Une des raisons fréquemment citées pour expliquer la crise tiendrait aux risques excessifs pris par les banques dans les années 2000. Cette faible aversion au risque s’expliquerait non seulement par de l’aléa moral (conservation des gains en cas de succès, mais pertes limitées en cas d’échec du fait de la garantie « publique » accordée aux banques), mais également par la nécessité de « retourner » ex-post aux actionnaires les taux de rentabilité élevés promis ex-ante. Sous la pression du jeu concurrentiel, les banques auraient été amenées avant la crise à prendre des risques croissants pour rémunérer leurs actionnaires. La période récente (depuis 2009) se serait en revanche traduite par un changement significatif de comportement, les banques souhaitant le plus rapidement possible répondre aux attentes des régulateurs en renforçant leurs fonds propres et en abandonnant certaines lignes de métier trop consommatrices de capital.
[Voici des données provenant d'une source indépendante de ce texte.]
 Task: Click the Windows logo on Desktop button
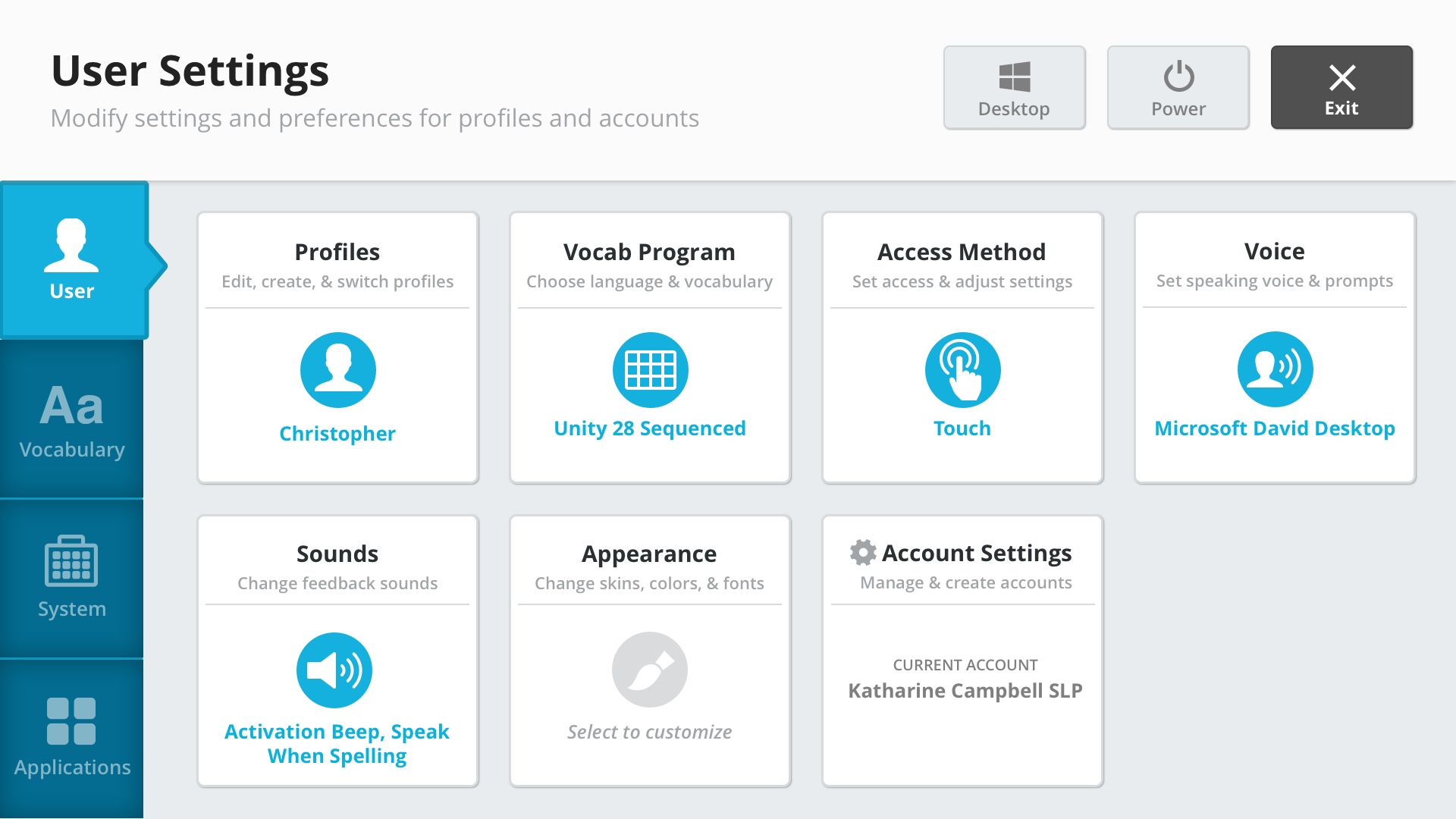click(1014, 77)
Si ce qui précède est exact, les taux de rentabilité exigés par les actionnaires des banques auraient dû se réduire dans la période récente du fait de la sortie progressive d’activités risquées et/ou de la baisse des leviers bancaires.

La théorie financière s’est bien évidemment intéressée à la détermination du taux de rentabilité exigé en proposant plusieurs approches. Depuis les années 1960, le modèle standard est le CAPM (ou Médaf en français). Développé par Sharpe, Lintner et Mossin, ce modèle considère que seul le risque non diversifiable doit être rémunéré et qu’un actionnaire doit exiger ex-ante une rémunération égale au taux sans risque (Rf) plus une prime de risque fonction du bêta du projet ou de l’action (risque non diversifiable) multipliée par la prime de risque de marché (égale à l’espérance de rentabilité du marché moins le taux sans risque).
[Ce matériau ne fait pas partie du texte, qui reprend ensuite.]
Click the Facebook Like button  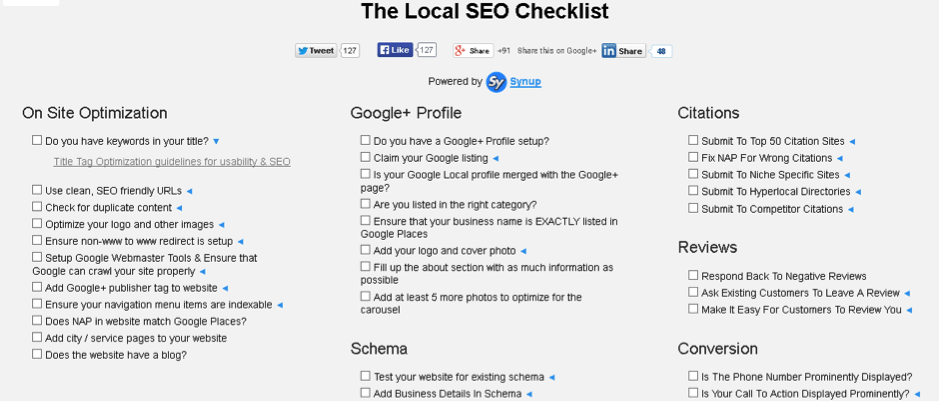pos(395,50)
La question du taux sans risque (et de la prime de risque de marché) fait aujourd’hui débat en finance, parce que la dette des États ne peut plus être considérée comme étant sans risque. En revanche, il est possible de déterminer les bêtas à partir d’une méthodologie adaptée. Si l’on observe les données du Tableau 1, on se rend compte que les bêtas moyens des banques ont augmenté depuis la crise, et notamment depuis 2010. Ainsi, si pour simplifier l’on considère un taux sans risque et une prime de risque constante, les actionnaires des banques sont donc en droit de demander une rentabilité plus élevée en 2012 qu’avant la crise.

Ce résultat nous amène à faire plusieurs remarques. Force est de constater que la volonté des banques de réduire le risque ne s’est probablement pas traduite par une baisse de la rentabilité exigée. Bien entendu, la crise de la dette souveraine a pleinement impacté le secteur et probablement plus que compensé les effets induits par les réalignements stratégiques des banques. Notons d’ailleurs que, dans les pays relativement épargnés par la crise de la dette souveraine, les bêtas moyens des banques ont eu tendance à décroître sur la période récente. Ensuite, il n’est également pas certain que les marchés soient pleinement rassurés sur les perspectives de long terme du secteur et notamment sur les besoins en capital des banques. Cette incertitude contribue largement à la volatilité du secteur et à des bêtas élevés. En conclusion, le secteur bancaire est loin d’être « normalisé ». Le taux de rentabilité exigé par les actionnaires demeure historiquement élevé, et les banques n’ont pas retrouvé leur « bêta » d’avant crise. On peut parier que cela prendra encore du temps.